→ EXERCISE OBJECTIVE:
From the first line to the last, reproduce the data exactly.

→ Data entries:
┏━━

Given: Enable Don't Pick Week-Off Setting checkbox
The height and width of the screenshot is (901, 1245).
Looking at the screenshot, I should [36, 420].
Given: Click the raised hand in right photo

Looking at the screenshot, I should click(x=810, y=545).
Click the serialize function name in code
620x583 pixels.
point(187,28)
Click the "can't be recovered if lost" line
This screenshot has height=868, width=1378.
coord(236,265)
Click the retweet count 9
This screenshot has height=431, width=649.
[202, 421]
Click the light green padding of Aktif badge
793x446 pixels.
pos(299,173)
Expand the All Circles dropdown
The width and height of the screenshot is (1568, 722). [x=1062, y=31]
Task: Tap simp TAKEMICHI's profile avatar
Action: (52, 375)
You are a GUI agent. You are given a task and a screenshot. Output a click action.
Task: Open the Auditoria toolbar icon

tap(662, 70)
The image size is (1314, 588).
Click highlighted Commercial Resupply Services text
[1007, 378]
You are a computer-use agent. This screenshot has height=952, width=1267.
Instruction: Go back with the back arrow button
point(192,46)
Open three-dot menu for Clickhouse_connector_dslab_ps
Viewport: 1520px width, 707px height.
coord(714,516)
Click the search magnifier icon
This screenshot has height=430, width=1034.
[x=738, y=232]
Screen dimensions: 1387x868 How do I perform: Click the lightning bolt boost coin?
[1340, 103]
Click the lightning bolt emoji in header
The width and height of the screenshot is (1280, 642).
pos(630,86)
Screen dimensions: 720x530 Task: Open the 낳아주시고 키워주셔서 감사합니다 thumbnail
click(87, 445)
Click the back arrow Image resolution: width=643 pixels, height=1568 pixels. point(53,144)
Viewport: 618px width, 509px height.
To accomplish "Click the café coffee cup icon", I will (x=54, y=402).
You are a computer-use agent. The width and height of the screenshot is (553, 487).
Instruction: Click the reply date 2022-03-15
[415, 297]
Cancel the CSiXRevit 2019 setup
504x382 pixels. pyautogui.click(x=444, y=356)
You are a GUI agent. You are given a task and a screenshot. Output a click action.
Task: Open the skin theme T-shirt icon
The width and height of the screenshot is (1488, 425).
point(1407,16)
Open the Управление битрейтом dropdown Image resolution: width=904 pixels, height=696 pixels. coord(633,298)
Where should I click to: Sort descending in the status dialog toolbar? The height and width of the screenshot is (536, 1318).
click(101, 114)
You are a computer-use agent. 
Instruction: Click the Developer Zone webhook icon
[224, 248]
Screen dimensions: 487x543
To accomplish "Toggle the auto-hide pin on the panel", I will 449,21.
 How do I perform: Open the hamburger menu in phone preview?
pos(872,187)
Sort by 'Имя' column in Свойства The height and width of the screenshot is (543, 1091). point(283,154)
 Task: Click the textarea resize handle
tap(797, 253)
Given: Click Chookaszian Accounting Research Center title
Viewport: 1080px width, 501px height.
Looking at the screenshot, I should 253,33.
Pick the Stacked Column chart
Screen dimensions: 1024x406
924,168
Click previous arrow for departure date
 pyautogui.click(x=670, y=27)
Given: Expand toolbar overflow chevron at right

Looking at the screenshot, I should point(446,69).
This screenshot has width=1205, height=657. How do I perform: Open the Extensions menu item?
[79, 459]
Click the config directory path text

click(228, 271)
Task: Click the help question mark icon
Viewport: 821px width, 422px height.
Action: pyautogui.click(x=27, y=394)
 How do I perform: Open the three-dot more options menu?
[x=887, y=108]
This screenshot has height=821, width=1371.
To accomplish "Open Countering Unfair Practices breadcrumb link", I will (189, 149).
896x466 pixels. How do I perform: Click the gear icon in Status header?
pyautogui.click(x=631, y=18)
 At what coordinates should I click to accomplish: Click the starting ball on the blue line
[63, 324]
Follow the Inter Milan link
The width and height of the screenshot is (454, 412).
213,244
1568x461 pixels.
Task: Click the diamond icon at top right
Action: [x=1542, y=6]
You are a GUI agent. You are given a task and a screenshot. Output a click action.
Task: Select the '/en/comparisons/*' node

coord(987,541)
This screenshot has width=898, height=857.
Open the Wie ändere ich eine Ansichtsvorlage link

┗━━

→ ANSWER FOR THIS EXERCISE:
Given: Enable Don't Pick Week-Off Setting checkbox
The height and width of the screenshot is (901, 1245).
Looking at the screenshot, I should [36, 420].
Given: Click the raised hand in right photo

Looking at the screenshot, I should click(x=810, y=545).
Click the serialize function name in code
620x583 pixels.
point(187,28)
Click the "can't be recovered if lost" line
This screenshot has height=868, width=1378.
coord(236,265)
Click the retweet count 9
This screenshot has height=431, width=649.
[202, 421]
Click the light green padding of Aktif badge
793x446 pixels.
pos(299,173)
Expand the All Circles dropdown
The width and height of the screenshot is (1568, 722). [x=1062, y=31]
Task: Tap simp TAKEMICHI's profile avatar
Action: (52, 375)
You are a GUI agent. You are given a task and a screenshot. Output a click action.
Task: Open the Auditoria toolbar icon

tap(662, 70)
The image size is (1314, 588).
Click highlighted Commercial Resupply Services text
[1007, 378]
You are a computer-use agent. This screenshot has height=952, width=1267.
Instruction: Go back with the back arrow button
point(192,46)
Open three-dot menu for Clickhouse_connector_dslab_ps
Viewport: 1520px width, 707px height.
coord(714,516)
Click the search magnifier icon
This screenshot has height=430, width=1034.
[x=738, y=232]
Screen dimensions: 1387x868 How do I perform: Click the lightning bolt boost coin?
[1340, 103]
Click the lightning bolt emoji in header
The width and height of the screenshot is (1280, 642).
pos(630,86)
Screen dimensions: 720x530 Task: Open the 낳아주시고 키워주셔서 감사합니다 thumbnail
click(87, 445)
Click the back arrow Image resolution: width=643 pixels, height=1568 pixels. point(53,144)
Viewport: 618px width, 509px height.
To accomplish "Click the café coffee cup icon", I will (x=54, y=402).
You are a computer-use agent. The width and height of the screenshot is (553, 487).
Instruction: Click the reply date 2022-03-15
[415, 297]
Cancel the CSiXRevit 2019 setup
504x382 pixels. pyautogui.click(x=444, y=356)
You are a GUI agent. You are given a task and a screenshot. Output a click action.
Task: Open the skin theme T-shirt icon
The width and height of the screenshot is (1488, 425).
point(1407,16)
Open the Управление битрейтом dropdown Image resolution: width=904 pixels, height=696 pixels. coord(633,298)
Where should I click to: Sort descending in the status dialog toolbar? The height and width of the screenshot is (536, 1318).
click(101, 114)
You are a computer-use agent. 
Instruction: Click the Developer Zone webhook icon
[224, 248]
Screen dimensions: 487x543
To accomplish "Toggle the auto-hide pin on the panel", I will 449,21.
 How do I perform: Open the hamburger menu in phone preview?
pos(872,187)
Sort by 'Имя' column in Свойства The height and width of the screenshot is (543, 1091). point(283,154)
 Task: Click the textarea resize handle
tap(797, 253)
Given: Click Chookaszian Accounting Research Center title
Viewport: 1080px width, 501px height.
Looking at the screenshot, I should 253,33.
Pick the Stacked Column chart
Screen dimensions: 1024x406
924,168
Click previous arrow for departure date
 pyautogui.click(x=670, y=27)
Given: Expand toolbar overflow chevron at right

Looking at the screenshot, I should point(446,69).
This screenshot has width=1205, height=657. How do I perform: Open the Extensions menu item?
[79, 459]
Click the config directory path text

click(228, 271)
Task: Click the help question mark icon
Viewport: 821px width, 422px height.
Action: pyautogui.click(x=27, y=394)
 How do I perform: Open the three-dot more options menu?
[x=887, y=108]
This screenshot has height=821, width=1371.
To accomplish "Open Countering Unfair Practices breadcrumb link", I will (189, 149).
896x466 pixels. How do I perform: Click the gear icon in Status header?
pyautogui.click(x=631, y=18)
 At what coordinates should I click to accomplish: Click the starting ball on the blue line
[63, 324]
Follow the Inter Milan link
The width and height of the screenshot is (454, 412).
213,244
1568x461 pixels.
Task: Click the diamond icon at top right
Action: [x=1542, y=6]
You are a GUI agent. You are given a task and a screenshot. Output a click action.
Task: Select the '/en/comparisons/*' node

coord(987,541)
This screenshot has width=898, height=857.
Open the Wie ändere ich eine Ansichtsvorlage link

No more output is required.